--- Entries supplied ---

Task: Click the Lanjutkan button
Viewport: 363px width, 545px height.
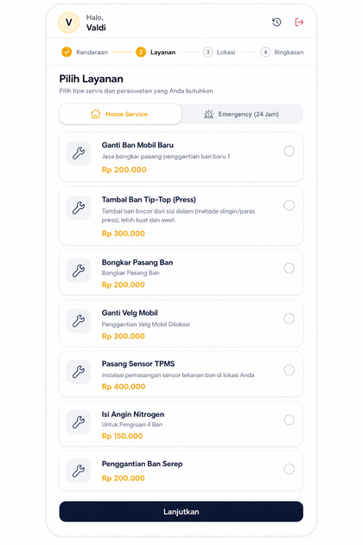Action: [181, 511]
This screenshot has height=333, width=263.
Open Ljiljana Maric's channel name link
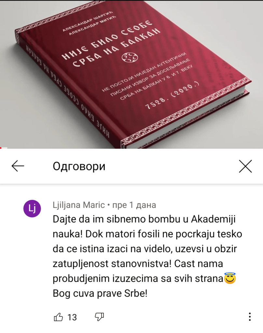tap(79, 205)
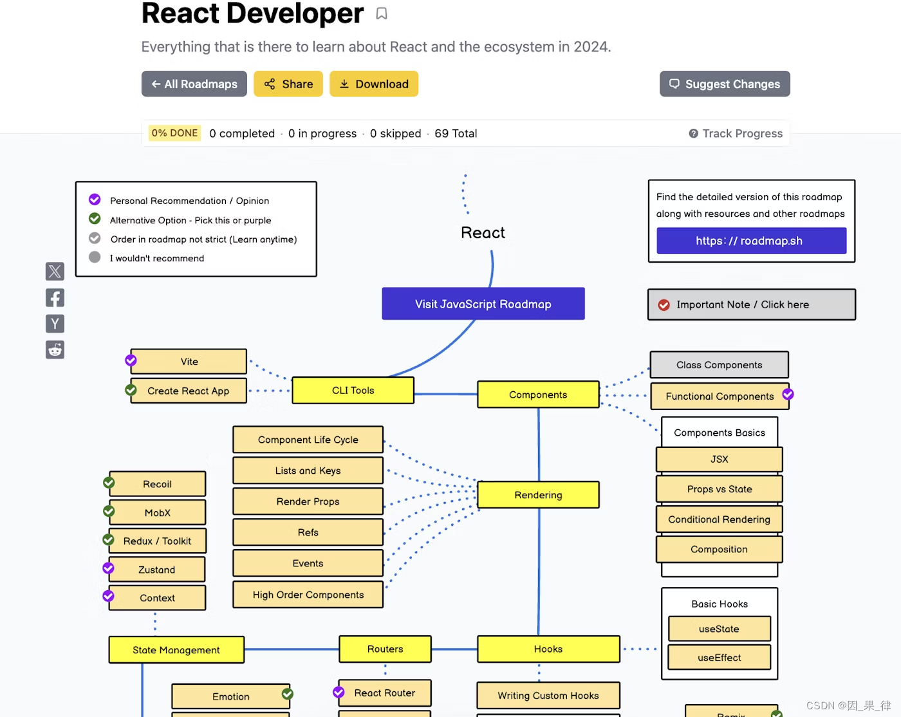Share the roadmap on X
This screenshot has width=901, height=717.
coord(55,271)
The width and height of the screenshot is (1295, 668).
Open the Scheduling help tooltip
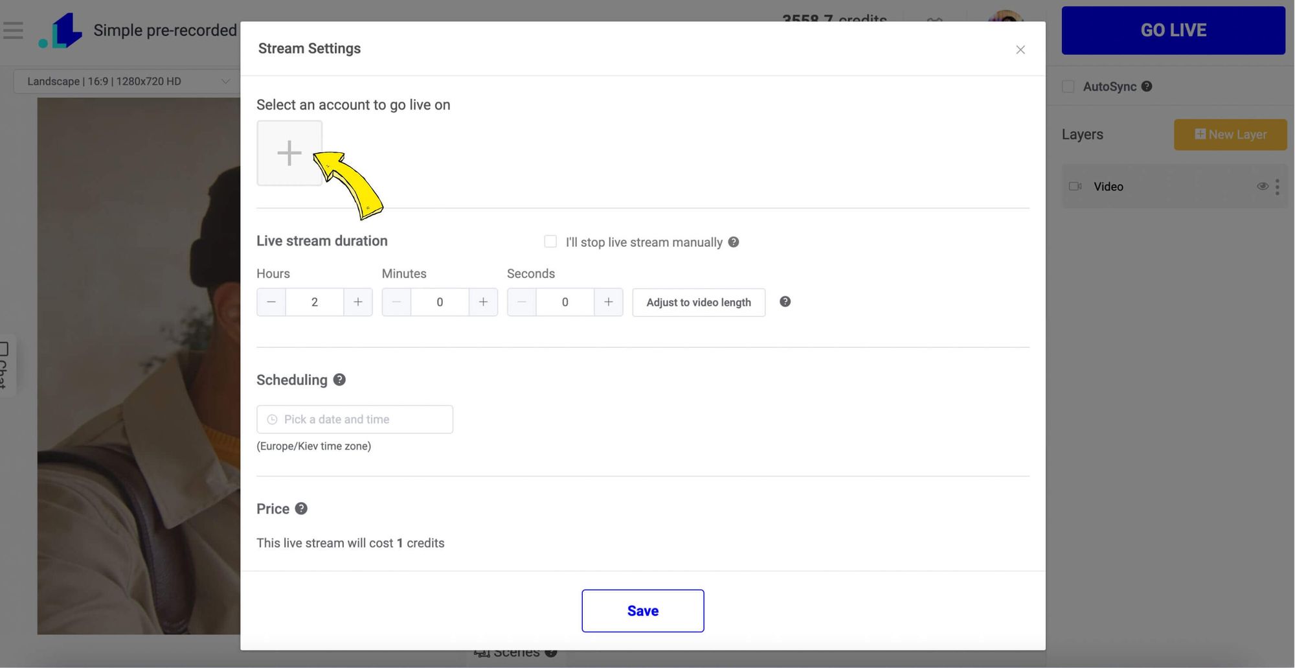[339, 379]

---

Output the entries above exactly, without their pictures.

● Exercise result:
Task: Click the Lanjutkan button
Viewport: 363px width, 545px height.
Action: [181, 511]
This screenshot has height=333, width=263.
Open Ljiljana Maric's channel name link
tap(79, 205)
Share the roadmap on X
This screenshot has width=901, height=717.
coord(55,271)
The width and height of the screenshot is (1295, 668).
Open the Scheduling help tooltip
[339, 379]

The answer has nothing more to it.